Exercise details
In the data below, find the line containing "The width and height of the screenshot is (900, 974).", then set down that line and every later line up to and including the line containing "Click the red asterisk", exactly.

Task material
---

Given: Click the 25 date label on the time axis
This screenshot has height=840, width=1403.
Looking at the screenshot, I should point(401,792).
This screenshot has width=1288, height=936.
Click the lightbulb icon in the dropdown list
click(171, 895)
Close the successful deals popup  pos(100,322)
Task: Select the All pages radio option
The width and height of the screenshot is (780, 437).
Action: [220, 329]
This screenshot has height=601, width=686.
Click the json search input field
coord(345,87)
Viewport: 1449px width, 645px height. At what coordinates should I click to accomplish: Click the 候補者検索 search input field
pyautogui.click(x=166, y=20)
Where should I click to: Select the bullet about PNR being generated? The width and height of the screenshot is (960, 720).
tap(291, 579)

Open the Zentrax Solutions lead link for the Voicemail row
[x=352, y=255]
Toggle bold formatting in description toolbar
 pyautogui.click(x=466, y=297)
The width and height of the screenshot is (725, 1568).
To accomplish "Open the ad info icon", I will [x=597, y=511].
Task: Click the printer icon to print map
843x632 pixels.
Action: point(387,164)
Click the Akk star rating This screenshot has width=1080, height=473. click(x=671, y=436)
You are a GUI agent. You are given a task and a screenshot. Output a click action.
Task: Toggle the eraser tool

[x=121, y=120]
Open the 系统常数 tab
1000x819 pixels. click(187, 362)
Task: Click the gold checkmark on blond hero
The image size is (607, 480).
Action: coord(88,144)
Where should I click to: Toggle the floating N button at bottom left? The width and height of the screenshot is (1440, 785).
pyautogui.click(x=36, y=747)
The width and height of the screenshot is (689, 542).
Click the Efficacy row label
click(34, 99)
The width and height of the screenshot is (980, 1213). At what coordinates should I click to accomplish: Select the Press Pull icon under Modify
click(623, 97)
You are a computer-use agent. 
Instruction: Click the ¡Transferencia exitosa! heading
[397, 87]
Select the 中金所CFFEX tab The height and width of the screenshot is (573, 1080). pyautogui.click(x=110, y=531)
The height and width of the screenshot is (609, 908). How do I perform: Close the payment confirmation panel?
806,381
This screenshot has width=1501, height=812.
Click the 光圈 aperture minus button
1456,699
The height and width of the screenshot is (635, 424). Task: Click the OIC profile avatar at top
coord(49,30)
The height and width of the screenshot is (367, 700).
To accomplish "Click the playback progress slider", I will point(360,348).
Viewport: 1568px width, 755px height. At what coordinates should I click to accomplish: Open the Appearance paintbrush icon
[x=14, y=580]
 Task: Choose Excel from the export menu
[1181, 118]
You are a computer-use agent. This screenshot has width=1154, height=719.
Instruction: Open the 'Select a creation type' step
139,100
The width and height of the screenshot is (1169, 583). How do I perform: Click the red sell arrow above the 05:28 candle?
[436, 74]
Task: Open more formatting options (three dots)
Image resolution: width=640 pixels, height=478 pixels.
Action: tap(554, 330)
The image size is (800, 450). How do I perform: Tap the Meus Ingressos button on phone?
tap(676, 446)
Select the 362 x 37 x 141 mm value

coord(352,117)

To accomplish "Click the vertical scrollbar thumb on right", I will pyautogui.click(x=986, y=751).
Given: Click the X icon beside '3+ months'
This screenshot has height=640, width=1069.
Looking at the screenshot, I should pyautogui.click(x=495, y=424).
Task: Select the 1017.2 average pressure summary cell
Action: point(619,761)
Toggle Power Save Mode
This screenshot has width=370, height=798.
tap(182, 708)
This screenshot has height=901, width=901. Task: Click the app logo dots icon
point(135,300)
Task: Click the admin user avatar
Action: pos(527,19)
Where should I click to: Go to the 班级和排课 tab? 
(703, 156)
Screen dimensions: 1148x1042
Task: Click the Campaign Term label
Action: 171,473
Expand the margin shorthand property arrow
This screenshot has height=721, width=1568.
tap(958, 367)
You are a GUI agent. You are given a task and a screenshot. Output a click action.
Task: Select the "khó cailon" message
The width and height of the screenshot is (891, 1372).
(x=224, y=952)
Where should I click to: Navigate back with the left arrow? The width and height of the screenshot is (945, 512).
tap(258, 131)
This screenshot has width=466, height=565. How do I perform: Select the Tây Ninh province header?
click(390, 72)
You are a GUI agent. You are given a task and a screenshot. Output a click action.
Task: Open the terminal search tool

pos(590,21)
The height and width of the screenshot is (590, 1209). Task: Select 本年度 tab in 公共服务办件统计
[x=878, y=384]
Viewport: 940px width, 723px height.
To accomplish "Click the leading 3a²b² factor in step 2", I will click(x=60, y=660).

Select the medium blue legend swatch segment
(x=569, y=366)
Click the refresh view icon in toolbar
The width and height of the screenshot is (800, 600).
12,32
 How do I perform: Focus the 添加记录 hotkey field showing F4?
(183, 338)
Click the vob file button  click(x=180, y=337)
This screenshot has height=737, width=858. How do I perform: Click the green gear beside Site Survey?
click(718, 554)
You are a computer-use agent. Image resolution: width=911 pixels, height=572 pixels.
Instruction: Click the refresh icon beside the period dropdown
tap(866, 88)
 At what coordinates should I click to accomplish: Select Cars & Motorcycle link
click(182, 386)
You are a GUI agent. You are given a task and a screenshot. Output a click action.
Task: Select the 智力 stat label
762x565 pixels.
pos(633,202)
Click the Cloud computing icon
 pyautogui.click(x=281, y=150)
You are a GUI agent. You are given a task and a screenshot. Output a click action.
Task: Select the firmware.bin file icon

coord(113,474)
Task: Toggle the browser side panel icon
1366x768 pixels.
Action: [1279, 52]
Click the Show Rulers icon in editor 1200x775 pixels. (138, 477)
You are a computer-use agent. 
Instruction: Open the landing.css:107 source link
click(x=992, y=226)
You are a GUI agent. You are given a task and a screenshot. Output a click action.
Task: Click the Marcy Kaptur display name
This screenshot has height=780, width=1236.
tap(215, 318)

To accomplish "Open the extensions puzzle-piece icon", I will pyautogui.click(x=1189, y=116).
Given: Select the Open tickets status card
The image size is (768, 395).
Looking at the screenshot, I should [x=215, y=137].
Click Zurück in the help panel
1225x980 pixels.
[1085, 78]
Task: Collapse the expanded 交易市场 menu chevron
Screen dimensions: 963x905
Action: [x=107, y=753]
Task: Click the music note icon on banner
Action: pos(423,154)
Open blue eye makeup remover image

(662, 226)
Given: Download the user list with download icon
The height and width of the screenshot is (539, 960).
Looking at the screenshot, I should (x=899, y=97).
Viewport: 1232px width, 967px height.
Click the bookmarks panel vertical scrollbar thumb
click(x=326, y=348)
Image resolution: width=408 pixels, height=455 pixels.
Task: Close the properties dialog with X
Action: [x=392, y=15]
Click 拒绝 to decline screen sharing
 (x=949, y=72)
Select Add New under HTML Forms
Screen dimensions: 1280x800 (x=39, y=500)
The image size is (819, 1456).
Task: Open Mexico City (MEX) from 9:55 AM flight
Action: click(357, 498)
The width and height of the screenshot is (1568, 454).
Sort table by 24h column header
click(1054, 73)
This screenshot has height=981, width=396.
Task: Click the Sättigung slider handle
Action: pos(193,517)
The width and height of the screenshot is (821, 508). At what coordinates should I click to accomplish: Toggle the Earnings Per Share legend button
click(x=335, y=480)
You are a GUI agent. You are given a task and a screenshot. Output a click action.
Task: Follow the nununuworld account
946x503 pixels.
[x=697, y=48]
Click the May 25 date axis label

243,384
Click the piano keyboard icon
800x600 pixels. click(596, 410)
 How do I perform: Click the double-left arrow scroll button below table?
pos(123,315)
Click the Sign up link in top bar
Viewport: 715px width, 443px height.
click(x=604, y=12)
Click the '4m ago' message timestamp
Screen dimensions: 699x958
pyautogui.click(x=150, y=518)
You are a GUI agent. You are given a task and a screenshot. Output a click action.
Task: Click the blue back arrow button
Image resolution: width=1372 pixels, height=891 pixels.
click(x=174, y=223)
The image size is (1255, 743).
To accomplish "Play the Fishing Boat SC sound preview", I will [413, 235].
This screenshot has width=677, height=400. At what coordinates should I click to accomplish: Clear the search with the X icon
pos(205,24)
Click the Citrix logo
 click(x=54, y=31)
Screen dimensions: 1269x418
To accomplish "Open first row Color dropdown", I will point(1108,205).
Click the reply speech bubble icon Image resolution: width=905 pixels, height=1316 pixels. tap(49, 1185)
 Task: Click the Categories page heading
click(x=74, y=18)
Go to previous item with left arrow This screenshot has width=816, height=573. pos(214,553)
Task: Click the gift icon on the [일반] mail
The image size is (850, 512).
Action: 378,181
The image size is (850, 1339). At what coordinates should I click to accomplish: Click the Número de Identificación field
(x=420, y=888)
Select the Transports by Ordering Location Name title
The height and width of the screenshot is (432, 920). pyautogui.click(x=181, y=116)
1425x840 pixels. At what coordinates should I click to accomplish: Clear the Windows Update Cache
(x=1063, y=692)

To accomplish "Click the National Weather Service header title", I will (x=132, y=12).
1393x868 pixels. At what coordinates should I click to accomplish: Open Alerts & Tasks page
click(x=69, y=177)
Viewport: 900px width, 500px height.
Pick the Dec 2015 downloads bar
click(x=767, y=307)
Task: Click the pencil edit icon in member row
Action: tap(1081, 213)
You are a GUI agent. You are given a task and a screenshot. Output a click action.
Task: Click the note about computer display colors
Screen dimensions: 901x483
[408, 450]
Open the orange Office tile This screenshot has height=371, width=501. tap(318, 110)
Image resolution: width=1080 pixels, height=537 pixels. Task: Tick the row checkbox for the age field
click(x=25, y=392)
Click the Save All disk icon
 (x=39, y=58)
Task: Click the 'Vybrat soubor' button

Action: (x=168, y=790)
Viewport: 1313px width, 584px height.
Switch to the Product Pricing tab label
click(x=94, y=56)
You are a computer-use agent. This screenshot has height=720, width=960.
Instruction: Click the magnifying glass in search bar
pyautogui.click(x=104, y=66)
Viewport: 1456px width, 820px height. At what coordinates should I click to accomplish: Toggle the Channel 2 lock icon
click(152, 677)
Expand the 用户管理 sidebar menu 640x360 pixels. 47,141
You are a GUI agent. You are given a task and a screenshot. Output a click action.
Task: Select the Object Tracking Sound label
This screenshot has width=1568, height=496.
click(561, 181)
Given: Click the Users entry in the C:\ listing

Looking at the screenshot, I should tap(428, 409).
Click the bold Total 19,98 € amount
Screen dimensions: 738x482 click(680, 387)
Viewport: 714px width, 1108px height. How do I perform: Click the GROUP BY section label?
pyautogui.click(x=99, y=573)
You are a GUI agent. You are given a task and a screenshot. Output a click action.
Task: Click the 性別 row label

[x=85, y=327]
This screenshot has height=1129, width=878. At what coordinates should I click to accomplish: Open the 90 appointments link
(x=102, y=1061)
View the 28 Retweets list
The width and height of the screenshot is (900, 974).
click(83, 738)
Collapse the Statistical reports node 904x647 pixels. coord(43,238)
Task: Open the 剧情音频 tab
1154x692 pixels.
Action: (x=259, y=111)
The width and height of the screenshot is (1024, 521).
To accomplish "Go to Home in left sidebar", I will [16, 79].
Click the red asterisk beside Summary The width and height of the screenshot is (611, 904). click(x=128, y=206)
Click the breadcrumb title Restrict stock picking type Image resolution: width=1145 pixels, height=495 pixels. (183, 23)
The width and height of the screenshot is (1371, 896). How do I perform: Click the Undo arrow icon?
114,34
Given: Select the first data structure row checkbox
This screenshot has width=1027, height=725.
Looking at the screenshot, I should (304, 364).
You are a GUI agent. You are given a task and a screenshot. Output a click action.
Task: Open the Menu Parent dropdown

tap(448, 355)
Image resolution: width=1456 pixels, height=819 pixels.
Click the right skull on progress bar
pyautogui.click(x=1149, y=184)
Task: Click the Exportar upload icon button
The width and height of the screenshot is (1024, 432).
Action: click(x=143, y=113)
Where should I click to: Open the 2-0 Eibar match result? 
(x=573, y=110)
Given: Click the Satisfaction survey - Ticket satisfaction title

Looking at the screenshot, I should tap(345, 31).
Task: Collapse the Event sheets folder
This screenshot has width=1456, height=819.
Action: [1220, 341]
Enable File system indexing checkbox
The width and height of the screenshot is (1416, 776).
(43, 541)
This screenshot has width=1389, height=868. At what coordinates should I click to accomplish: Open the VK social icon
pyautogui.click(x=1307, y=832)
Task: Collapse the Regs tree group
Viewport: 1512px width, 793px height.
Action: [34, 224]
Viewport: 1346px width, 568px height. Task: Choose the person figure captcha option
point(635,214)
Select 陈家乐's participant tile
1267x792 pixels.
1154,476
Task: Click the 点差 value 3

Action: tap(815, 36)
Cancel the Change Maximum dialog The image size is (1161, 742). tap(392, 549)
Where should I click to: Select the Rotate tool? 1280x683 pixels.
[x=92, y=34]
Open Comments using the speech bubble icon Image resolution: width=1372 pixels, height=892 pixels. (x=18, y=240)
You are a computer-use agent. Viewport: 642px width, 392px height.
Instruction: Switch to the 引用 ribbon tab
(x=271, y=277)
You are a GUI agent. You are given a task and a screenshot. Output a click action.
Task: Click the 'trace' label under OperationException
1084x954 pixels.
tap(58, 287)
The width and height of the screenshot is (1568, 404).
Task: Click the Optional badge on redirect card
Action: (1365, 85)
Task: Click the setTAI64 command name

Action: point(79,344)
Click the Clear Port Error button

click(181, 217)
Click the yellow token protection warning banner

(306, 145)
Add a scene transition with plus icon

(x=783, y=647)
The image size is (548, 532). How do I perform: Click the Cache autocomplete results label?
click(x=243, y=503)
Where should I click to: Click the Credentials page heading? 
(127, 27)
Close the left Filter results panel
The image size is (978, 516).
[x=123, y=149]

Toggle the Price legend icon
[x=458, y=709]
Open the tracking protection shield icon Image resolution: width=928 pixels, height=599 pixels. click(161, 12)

---

Exercise response
The width and height of the screenshot is (900, 974).
click(83, 738)
Collapse the Statistical reports node 904x647 pixels. coord(43,238)
Task: Open the 剧情音频 tab
1154x692 pixels.
Action: (x=259, y=111)
The width and height of the screenshot is (1024, 521).
To accomplish "Go to Home in left sidebar", I will [16, 79].
Click the red asterisk beside Summary The width and height of the screenshot is (611, 904). click(x=128, y=206)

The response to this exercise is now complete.